Last week I spent an exciting Dancers Among Us afternoon in Westchester, New York with Lloyd Knight of Martha Graham Dance Company, Eric Bourne of Parsons Dance, and Broadway dancer Dayla Perkins. The dancers kissed in a photo booth, smoked cigarettes on a train platform, got stuck to gum on a boardwalk, and were busted jumping at an amusement park (who knew you aren't allowed to jump off picnic tables??).
As the sun was setting, we all rushed to a quiet beach in New Rochelle. I wanted a twilight photo of the guys splashing around in the water while Dayla levitates above the horizon. The fantastic thing about working with such talented dancers is that if I can imagine it, they can usually do it.
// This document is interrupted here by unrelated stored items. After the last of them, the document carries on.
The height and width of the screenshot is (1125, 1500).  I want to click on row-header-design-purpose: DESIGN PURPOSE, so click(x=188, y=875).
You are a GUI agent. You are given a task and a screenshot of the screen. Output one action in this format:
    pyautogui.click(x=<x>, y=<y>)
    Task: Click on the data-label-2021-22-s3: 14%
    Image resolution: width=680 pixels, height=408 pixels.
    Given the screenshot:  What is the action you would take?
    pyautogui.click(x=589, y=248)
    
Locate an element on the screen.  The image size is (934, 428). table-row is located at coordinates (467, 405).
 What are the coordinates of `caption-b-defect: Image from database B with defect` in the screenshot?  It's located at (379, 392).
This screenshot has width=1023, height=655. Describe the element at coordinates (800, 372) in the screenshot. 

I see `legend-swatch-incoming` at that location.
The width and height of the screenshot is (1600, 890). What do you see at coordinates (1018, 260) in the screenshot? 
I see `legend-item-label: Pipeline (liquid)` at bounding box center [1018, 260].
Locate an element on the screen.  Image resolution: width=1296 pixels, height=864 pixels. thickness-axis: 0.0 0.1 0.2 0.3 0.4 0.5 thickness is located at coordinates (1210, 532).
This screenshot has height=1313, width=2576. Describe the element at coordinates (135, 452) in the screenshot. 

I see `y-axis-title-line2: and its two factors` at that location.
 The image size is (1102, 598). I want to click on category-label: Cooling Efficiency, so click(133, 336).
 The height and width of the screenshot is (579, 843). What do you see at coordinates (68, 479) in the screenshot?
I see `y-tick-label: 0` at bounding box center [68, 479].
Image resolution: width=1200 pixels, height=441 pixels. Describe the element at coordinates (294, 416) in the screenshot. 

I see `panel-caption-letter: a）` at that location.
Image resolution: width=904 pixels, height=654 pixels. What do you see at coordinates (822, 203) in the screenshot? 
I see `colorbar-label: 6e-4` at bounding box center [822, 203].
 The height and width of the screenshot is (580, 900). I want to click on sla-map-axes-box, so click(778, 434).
People often ask me if any tricks or devices are used to create my dance photographs. The answer is an emphatic "No!" There are no trampolines, wires, or Photoshop effects. I rely solely on the creativity and athleticism of talented professionals, and they continue to make me look good.
This photograph caused an unusual degree of disbelief among those who saw it. "Did she jump? If so, off what? Did they throw her? But their arms aren't in the air. How the frack did you do that? Did you combine two photos?"
Where's the trust, people? Where's the love? Have I ever fooled you before? Fortunately, my assistant, Travis Francis, brought his video camera. I have decided to expose the process, imperfections and all. If you believe the moon landing was rigged and Elvis is still alive, this video might not sway you. But for everyone else, you'll gain a better understanding of what the dancers put themselves (and their bodies) through for a photo.
This week I'm in the Bay Area of California, and I have discovered firsthand that the Pacific water is far too cold to try anything like that for another Dancers Among Us scenario. I am sure there are a slew of adventures waiting for me and the west coast dancers I will be working with here, and I look forward to sharing them with you!